Stored items
* * *

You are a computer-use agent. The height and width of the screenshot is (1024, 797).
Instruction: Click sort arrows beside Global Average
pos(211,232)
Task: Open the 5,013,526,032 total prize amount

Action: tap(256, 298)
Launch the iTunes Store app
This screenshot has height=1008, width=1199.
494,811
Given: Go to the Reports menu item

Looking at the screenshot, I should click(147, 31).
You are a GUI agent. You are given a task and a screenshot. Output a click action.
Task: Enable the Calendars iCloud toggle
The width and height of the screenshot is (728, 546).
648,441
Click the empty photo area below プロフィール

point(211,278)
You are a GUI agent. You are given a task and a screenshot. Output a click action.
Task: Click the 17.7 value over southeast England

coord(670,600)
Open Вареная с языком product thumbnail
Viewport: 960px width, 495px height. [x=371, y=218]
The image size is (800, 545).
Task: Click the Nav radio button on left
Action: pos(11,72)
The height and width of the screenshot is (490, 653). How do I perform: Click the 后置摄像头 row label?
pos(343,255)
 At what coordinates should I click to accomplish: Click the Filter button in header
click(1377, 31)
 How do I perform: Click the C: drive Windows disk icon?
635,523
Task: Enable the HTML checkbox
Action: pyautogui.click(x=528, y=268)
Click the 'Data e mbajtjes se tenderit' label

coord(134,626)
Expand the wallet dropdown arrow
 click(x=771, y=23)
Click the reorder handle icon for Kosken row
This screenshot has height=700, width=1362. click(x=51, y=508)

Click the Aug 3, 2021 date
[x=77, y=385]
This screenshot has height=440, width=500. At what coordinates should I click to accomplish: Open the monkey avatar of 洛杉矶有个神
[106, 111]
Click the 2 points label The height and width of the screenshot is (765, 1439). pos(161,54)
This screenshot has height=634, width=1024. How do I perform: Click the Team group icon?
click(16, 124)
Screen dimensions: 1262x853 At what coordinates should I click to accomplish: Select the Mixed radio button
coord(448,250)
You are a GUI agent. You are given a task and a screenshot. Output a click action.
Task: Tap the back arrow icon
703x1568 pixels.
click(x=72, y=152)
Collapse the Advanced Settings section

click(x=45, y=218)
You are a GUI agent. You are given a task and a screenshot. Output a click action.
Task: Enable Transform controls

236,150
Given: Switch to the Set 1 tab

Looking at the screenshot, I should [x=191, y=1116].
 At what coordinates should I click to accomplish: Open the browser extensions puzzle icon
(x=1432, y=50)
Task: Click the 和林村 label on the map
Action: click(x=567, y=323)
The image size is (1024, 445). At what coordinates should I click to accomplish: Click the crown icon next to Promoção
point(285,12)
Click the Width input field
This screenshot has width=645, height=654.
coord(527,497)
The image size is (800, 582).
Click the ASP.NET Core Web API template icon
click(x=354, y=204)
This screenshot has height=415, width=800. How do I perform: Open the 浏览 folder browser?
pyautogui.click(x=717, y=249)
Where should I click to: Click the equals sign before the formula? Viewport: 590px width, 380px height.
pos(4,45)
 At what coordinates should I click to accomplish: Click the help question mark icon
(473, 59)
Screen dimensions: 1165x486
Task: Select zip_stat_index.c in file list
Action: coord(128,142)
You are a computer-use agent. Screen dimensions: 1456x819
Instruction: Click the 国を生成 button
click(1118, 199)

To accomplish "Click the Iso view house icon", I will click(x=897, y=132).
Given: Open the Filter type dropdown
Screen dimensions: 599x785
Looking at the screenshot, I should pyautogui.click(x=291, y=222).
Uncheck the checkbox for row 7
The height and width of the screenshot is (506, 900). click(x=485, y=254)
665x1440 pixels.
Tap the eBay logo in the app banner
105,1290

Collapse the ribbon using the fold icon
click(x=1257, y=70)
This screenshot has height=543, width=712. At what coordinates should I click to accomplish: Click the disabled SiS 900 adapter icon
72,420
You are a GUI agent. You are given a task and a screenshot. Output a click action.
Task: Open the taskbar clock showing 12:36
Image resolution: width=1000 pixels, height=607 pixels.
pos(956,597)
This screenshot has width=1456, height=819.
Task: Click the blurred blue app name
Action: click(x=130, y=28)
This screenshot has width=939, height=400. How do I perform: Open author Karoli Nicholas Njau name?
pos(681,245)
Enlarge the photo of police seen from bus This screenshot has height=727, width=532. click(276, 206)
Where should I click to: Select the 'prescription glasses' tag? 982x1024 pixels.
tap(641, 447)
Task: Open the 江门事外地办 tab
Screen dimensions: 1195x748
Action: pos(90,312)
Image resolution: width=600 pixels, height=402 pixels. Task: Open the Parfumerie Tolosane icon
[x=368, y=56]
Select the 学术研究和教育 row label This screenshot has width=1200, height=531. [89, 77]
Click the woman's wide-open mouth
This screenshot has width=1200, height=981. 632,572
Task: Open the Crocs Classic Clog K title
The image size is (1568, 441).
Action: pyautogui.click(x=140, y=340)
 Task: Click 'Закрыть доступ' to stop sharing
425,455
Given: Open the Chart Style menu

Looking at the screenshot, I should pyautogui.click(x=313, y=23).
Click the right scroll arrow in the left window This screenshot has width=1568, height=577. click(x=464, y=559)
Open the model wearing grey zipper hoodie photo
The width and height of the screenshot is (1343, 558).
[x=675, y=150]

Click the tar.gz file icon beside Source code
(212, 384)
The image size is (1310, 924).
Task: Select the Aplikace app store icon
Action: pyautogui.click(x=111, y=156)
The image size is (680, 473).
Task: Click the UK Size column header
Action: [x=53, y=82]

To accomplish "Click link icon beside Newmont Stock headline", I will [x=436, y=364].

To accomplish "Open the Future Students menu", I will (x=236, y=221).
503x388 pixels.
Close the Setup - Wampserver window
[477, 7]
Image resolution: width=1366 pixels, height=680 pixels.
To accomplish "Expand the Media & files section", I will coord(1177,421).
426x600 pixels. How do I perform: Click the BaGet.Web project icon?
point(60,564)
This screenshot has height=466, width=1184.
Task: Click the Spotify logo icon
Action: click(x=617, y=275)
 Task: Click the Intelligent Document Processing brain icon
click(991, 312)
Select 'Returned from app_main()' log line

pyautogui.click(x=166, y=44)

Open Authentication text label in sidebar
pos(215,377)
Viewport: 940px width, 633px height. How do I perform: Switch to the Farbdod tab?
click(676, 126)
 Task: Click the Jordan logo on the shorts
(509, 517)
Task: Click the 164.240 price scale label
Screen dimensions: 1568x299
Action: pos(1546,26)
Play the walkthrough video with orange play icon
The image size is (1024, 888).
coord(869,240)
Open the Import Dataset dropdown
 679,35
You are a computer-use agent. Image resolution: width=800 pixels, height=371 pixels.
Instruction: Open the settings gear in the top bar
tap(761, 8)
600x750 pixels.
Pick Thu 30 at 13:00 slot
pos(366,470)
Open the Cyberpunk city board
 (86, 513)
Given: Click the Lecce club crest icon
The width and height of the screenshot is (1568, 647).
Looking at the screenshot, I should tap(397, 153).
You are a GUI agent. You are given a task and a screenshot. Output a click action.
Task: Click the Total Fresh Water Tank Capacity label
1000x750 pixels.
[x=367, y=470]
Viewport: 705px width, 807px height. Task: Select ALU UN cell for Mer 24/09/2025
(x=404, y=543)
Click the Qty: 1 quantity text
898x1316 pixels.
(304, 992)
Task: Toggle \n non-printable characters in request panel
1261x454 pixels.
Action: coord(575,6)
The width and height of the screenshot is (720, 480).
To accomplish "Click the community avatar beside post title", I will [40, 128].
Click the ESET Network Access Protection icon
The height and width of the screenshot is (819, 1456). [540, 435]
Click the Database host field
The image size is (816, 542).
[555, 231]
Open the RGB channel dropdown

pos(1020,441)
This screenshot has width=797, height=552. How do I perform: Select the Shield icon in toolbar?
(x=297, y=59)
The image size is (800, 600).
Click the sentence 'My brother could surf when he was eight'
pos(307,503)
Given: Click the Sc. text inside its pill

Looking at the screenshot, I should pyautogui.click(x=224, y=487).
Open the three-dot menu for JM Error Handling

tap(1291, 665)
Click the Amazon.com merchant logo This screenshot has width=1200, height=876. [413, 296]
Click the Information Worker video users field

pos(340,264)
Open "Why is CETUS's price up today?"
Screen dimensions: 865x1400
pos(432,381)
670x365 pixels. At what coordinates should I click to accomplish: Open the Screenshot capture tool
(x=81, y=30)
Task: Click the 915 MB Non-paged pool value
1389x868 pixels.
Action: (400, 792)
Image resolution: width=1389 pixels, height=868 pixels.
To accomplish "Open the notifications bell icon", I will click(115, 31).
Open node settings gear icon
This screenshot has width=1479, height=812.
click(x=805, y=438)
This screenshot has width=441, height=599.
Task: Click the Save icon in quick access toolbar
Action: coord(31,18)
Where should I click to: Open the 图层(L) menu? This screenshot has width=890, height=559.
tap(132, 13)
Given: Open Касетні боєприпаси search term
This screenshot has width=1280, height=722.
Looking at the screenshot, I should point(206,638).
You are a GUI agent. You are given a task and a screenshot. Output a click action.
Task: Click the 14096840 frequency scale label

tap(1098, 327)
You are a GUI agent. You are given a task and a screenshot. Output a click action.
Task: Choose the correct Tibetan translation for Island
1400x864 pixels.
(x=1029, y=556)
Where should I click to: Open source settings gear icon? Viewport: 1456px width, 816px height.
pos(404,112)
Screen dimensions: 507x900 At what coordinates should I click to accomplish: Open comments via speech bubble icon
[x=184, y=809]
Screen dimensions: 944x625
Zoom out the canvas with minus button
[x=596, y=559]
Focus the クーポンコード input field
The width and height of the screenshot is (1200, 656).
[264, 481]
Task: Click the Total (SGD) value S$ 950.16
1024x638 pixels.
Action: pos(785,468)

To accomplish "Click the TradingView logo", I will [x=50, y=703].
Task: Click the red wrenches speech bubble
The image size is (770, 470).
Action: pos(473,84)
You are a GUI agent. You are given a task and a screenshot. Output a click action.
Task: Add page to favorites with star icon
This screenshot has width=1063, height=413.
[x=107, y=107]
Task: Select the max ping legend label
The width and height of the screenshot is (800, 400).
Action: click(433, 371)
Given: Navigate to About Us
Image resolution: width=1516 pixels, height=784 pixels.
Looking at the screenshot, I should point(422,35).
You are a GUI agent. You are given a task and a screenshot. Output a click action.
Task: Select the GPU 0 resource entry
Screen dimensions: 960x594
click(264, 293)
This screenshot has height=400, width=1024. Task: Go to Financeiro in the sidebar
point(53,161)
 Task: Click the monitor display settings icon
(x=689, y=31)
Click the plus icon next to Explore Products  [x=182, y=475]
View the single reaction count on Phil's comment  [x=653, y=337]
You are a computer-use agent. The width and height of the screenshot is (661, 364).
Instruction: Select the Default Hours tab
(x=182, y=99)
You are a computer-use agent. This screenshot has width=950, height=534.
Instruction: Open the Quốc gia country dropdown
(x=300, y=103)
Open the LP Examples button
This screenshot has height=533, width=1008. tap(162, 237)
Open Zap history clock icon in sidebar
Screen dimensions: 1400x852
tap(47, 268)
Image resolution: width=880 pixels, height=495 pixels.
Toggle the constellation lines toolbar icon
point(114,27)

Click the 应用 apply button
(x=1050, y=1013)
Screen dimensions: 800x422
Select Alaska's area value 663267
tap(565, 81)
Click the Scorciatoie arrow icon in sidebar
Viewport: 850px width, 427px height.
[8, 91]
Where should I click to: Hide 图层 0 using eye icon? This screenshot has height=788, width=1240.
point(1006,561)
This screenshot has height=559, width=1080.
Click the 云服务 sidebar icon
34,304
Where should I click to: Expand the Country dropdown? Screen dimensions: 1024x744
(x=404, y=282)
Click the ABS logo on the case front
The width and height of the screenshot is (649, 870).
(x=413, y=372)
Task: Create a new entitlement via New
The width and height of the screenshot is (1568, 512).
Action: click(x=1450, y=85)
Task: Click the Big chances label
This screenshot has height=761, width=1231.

* * *

In the records, which lines mention the word "clock"? Copy those lines.

* _Your response_
Task: Open the taskbar clock showing 12:36
Open Zap history clock icon in sidebar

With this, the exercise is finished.